During a telephone interview on 9/3/25, at 10:48 AM, LN 2 confirmed she had not documented or reported Resident 1's allegation of abuse, but she should have. LN 2 stated she should have made sure the allegation was documented and reported for the safety of Resident 1, the facility, and everyone.
During an interview on 9/3/25 at 12:11 PM, the AIT confirmed LN 2, LN 4, and CNA 3 were aware of Resident 1's allegation of abuse on 8/2/25, but the incident did not come to his attention until 8/7/25. The AIT further confirmed because he did not learn about the incident until five days later, the report to the Department was delayed.
During an interview on 9/3/25, at 2:54 PM, the Director of Nurses (DON) stated it was her expectation that allegations of abuse would be reported to the Department within two hours of the occurrence. The DON further stated it was important to report abuse for the safety of the residents.
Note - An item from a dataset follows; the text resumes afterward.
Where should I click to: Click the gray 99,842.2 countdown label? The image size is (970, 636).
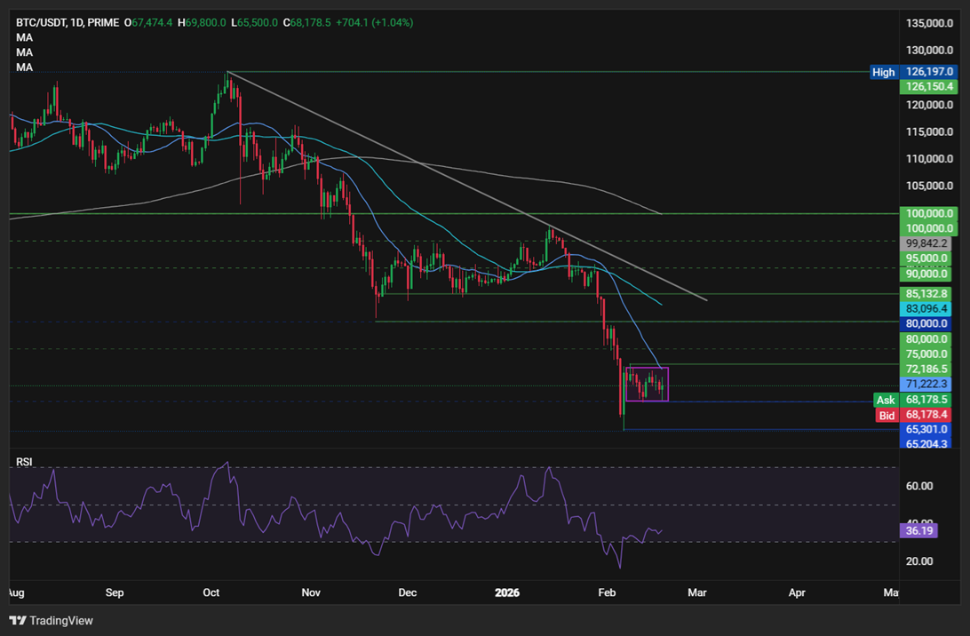(x=925, y=242)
A review of a facility policy titled, "Abuse, Neglect, Exploitation or Misappropriation-Reporting and Investigating," revised 9/22, indicated, "...If resident abuse...is suspected, the suspicion must be reported immediately to the administrator and to other officials according to state law..."Immediately" is defined as...within two hours of an allegation involving abuse...or within 24 hours of an allegation that does not involve abuse..."
Therefore, the Department determined the facility failed to ensure an allegation of abuse was reported to the Department within 24 hours when, Resident 1 reported to facility staff on 8/2/25 that CNA 3 forcefully grabbed her legs on 8/2/25 and the allegation made by Resident 1 was not reported to the Department until 8/7/25.
This violation had a direct or immediate relationship to the health, safety, or security of patients or residents.